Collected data
= = = = =
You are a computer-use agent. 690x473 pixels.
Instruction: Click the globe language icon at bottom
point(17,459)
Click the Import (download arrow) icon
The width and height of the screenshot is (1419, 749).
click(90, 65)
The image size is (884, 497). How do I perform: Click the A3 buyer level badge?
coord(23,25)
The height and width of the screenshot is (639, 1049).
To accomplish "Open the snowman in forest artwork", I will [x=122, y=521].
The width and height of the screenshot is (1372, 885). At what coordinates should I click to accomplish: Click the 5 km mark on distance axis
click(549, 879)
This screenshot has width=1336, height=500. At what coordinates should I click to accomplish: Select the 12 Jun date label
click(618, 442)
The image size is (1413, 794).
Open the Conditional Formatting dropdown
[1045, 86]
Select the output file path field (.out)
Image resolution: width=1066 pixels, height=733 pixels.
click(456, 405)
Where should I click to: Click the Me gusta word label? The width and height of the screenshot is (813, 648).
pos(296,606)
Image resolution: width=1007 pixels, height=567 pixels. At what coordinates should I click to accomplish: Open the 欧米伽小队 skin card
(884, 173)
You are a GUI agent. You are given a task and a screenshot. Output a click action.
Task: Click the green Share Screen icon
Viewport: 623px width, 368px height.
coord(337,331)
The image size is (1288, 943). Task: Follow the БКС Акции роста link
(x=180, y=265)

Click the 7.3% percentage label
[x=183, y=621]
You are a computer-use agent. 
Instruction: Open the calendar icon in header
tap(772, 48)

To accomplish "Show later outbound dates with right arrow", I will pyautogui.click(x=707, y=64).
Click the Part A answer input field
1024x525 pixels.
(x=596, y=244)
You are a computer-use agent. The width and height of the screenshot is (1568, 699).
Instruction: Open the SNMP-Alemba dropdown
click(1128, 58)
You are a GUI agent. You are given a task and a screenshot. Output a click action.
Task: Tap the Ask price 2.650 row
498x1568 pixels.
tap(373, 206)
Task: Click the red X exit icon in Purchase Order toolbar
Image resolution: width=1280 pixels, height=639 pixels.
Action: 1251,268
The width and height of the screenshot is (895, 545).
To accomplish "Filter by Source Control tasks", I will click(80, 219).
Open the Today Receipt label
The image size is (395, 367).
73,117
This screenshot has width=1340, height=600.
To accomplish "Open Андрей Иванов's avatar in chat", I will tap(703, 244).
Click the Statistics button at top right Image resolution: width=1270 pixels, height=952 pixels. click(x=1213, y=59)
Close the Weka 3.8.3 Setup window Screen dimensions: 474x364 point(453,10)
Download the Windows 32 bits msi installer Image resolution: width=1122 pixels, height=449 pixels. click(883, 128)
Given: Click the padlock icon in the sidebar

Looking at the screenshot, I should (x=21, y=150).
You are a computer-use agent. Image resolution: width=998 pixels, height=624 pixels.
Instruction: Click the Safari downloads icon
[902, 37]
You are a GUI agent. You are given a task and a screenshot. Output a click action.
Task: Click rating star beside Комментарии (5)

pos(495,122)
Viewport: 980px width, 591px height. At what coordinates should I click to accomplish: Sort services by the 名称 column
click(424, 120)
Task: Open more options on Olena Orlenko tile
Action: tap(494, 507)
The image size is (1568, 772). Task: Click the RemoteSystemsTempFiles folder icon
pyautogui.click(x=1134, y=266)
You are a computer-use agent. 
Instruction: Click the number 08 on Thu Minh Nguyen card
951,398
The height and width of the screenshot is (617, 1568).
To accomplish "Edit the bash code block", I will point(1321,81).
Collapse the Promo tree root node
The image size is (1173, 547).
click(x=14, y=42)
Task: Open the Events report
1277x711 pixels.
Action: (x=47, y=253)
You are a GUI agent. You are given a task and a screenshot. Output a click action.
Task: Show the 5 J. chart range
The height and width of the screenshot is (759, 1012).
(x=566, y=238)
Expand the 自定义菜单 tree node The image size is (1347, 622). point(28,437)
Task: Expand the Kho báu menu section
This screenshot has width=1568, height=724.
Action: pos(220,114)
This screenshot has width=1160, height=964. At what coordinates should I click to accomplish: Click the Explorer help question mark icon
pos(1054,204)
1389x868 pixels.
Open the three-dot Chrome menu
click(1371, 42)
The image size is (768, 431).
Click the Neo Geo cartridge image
= = = = =
- Task goal: Reproduce every record in full, keeping each one exactly as it reads.

- Response area:
You are a computer-use agent. 690x473 pixels.
Instruction: Click the globe language icon at bottom
point(17,459)
Click the Import (download arrow) icon
The width and height of the screenshot is (1419, 749).
click(90, 65)
The image size is (884, 497). How do I perform: Click the A3 buyer level badge?
coord(23,25)
The height and width of the screenshot is (639, 1049).
To accomplish "Open the snowman in forest artwork", I will [x=122, y=521].
The width and height of the screenshot is (1372, 885). At what coordinates should I click to accomplish: Click the 5 km mark on distance axis
click(549, 879)
This screenshot has width=1336, height=500. At what coordinates should I click to accomplish: Select the 12 Jun date label
click(618, 442)
The image size is (1413, 794).
Open the Conditional Formatting dropdown
[1045, 86]
Select the output file path field (.out)
Image resolution: width=1066 pixels, height=733 pixels.
click(456, 405)
Where should I click to: Click the Me gusta word label? The width and height of the screenshot is (813, 648).
pos(296,606)
Image resolution: width=1007 pixels, height=567 pixels. At what coordinates should I click to accomplish: Open the 欧米伽小队 skin card
(884, 173)
You are a GUI agent. You are given a task and a screenshot. Output a click action.
Task: Click the green Share Screen icon
Viewport: 623px width, 368px height.
coord(337,331)
The image size is (1288, 943). Task: Follow the БКС Акции роста link
(x=180, y=265)

Click the 7.3% percentage label
[x=183, y=621]
You are a computer-use agent. 
Instruction: Open the calendar icon in header
tap(772, 48)

To accomplish "Show later outbound dates with right arrow", I will pyautogui.click(x=707, y=64).
Click the Part A answer input field
1024x525 pixels.
(x=596, y=244)
You are a computer-use agent. The width and height of the screenshot is (1568, 699).
Instruction: Open the SNMP-Alemba dropdown
click(1128, 58)
You are a GUI agent. You are given a task and a screenshot. Output a click action.
Task: Tap the Ask price 2.650 row
498x1568 pixels.
tap(373, 206)
Task: Click the red X exit icon in Purchase Order toolbar
Image resolution: width=1280 pixels, height=639 pixels.
Action: 1251,268
The width and height of the screenshot is (895, 545).
To accomplish "Filter by Source Control tasks", I will click(80, 219).
Open the Today Receipt label
The image size is (395, 367).
73,117
This screenshot has width=1340, height=600.
To accomplish "Open Андрей Иванов's avatar in chat", I will tap(703, 244).
Click the Statistics button at top right Image resolution: width=1270 pixels, height=952 pixels. click(x=1213, y=59)
Close the Weka 3.8.3 Setup window Screen dimensions: 474x364 point(453,10)
Download the Windows 32 bits msi installer Image resolution: width=1122 pixels, height=449 pixels. click(883, 128)
Given: Click the padlock icon in the sidebar

Looking at the screenshot, I should (x=21, y=150).
You are a computer-use agent. Image resolution: width=998 pixels, height=624 pixels.
Instruction: Click the Safari downloads icon
[902, 37]
You are a GUI agent. You are given a task and a screenshot. Output a click action.
Task: Click rating star beside Комментарии (5)

pos(495,122)
Viewport: 980px width, 591px height. At what coordinates should I click to accomplish: Sort services by the 名称 column
click(424, 120)
Task: Open more options on Olena Orlenko tile
Action: tap(494, 507)
The image size is (1568, 772). Task: Click the RemoteSystemsTempFiles folder icon
pyautogui.click(x=1134, y=266)
You are a computer-use agent. 
Instruction: Click the number 08 on Thu Minh Nguyen card
951,398
The height and width of the screenshot is (617, 1568).
To accomplish "Edit the bash code block", I will point(1321,81).
Collapse the Promo tree root node
The image size is (1173, 547).
click(x=14, y=42)
Task: Open the Events report
1277x711 pixels.
Action: (x=47, y=253)
You are a GUI agent. You are given a task and a screenshot. Output a click action.
Task: Show the 5 J. chart range
The height and width of the screenshot is (759, 1012).
(x=566, y=238)
Expand the 自定义菜单 tree node The image size is (1347, 622). point(28,437)
Task: Expand the Kho báu menu section
This screenshot has width=1568, height=724.
Action: pos(220,114)
This screenshot has width=1160, height=964. At what coordinates should I click to accomplish: Click the Explorer help question mark icon
pos(1054,204)
1389x868 pixels.
Open the three-dot Chrome menu
click(1371, 42)
The image size is (768, 431).
Click the Neo Geo cartridge image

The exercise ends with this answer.